アシュレイヴはしばらく何も言わなかった。
ただ窓の外を見つめている。
長い沈黙だった。
やがて王は、低く息を吐く。
「やはり始まったか」
「……何が、ですか」
問い返す声は自然と小さくなる。
聞いてはいけない気がした。
けれどアシュレイヴは隠さなかった。
「北方境界の封印劣化だ」
淡々と告げられる。
まるで天気の話でもするみたいに。
だが、その内容の重さは理解できた。
「封印って……そんな簡単に壊れるものなんですか」
「簡単ではない。だが永久でもない」
アシュレイヴは机へ手を置きながら続ける。
「もともと、あれは竜王の命で維持している結界だ。

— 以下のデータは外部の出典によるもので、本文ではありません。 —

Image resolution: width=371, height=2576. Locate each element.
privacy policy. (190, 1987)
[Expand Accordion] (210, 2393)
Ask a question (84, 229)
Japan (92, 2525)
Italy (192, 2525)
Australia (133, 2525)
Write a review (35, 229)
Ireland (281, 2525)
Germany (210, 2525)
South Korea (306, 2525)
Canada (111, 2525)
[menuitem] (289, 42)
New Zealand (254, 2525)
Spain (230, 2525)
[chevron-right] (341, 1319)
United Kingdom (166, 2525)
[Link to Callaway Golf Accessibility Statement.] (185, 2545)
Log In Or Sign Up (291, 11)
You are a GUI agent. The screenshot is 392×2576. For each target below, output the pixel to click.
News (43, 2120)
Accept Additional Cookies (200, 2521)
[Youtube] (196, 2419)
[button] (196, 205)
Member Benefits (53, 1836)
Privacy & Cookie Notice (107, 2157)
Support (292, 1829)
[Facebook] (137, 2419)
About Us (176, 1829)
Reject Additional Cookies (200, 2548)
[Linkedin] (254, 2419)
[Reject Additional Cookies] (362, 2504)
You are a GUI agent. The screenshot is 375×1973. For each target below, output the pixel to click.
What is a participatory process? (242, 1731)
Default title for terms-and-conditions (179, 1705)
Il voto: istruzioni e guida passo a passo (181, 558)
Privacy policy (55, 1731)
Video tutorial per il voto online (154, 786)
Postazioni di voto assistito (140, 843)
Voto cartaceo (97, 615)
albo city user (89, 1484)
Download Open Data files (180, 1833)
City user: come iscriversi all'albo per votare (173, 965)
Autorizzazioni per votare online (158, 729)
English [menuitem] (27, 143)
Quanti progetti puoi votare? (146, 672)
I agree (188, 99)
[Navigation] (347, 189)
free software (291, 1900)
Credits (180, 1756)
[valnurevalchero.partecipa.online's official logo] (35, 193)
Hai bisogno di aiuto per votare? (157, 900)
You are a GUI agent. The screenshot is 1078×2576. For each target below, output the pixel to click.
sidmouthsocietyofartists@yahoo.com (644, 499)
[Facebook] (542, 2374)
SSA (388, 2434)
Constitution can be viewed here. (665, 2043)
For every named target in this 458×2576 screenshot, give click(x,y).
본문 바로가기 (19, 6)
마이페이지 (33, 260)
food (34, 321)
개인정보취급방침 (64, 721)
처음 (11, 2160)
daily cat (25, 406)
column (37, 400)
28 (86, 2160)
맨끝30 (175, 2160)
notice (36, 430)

綻びは必ず生まれる」
「それを陛下が抑えているんですよね」
「そうだ」
静かな肯定。
その一言だけで胸が重くなる。
この人は、本当に当たり前みたいに言う。
自分が命を削っていることを。
ルカは膝の上で指を握り締めた。
「……誰か、代われないんですか」
思わず零れた言葉に、アシュレイヴはわずかに目を細めた。
「代わる?」
「だって、ずっと陛下一人が支えてるなんて、おかしいです」
「昔からそういうものだ」
「でも」
「ルカ」
静かに名前を呼ばれ、ルカは言葉を飲み込む。
怒られたわけではない。
けれど、その声には妙な重みがあった。
アシュレイヴはしばらくルカを見つめていたが、やがてぽつりと呟く。
「……お前は時々、竜より人間らしいことを言う」
「え」
「竜は役目を受け入れる生き物だ」
窓から差し込む朝光が黒髪を照らす。
その横顔はひどく静かだった。
「長く生きるほど、“自分のために生きる”という感覚が薄れる」
ルカは何も言えなかった。
その言葉はあまりにも寂しい。
何百年も生きて、戦って、守り続けて。
その果てに、自分自身を失っていくのだろうか。
だからこの人は、あんなにも静かなのかもしれない。
その時、不意に扉が叩かれた。
三回。
規則正しい音。
「入れ」
アシュレイヴが許可すると、重い扉が開く。
現れたのは、長い銀髪のエルフだった。
深緑の法衣。
透き通るような白い肌。
静かな湖を思わせる青灰色の瞳。
宮廷魔術師長、セレスフィア。
彼女は部屋へ入るなり、ちらりとルカを見た。
その瞬間、眉がわずかに動く。
「……珍しいですね」
「何がだ」
「陛下が他人を執務室へ長時間置いているのが」
さらりと言いながら、セレスフィアは机へ数枚の書簡を置いた。
そして、そのままルカを見つめる。
じっと。
観察するように。
ルカは少し居心地が悪くなった。
このエルフは苦手ではない。
むしろ優しい方だ。
けれど時々、全部見透かされている気がする。
「……ルカ」
「は、はい」
「少し魔力を見せてください」
心臓が跳ねた。
アシュレイヴの視線が静かに動く。
ルカは反射的に身構えた。
「な、なんで……」
「先ほどから精霊たちの反応が異常なんです」
言われて気付く。
確かに室内の精霊光が増えていた。
窓辺にも、書架の陰にも、小さな光が集まっている。
しかも全部、ルカの周囲だ。
ノアなど完全にご機嫌でくるくる回っている。
セレスフィアは珍しく真面目な顔をしていた。
「普通ではありません」
低い声だった。
「王宮中の精霊が、この子へ引き寄せられている」
ルカの背筋が冷える。
アシュレイヴは黙っていた。
けれどその沈黙が逆に怖い。
セレスフィアはゆっくり近付いてくると、ルカの前へ片膝をついた。
エルフ特有の細い指が、そっとルカの額へ触れる。
次の瞬間。
室内の空気が変わった。
淡い光が一斉に舞い上がる。
風が吹く。
精霊たちがざわめく。
そして、ルカの身体の奥で眠っていた何かが、微かに目を覚ました。
「……っ」
熱い。
胸の奥が。
金色の光が視界の端で揺れる。
セレスフィアの瞳が大きく見開かれた。
「これは――」
その瞬間。
部屋の奥から、低い声が落ちた。
「それ以上触れるな」
空気が凍る。
アシュレイヴだった。
静かな声音。
だが、圧倒的な威圧がある。
セレスフィアですら動きを止めた。
ルカは息を呑む。
王はゆっくり立ち上がっていた。
金色の瞳がまっすぐルカを見ている。
そして次の言葉で、ルカの心臓は完全に止まりかけた。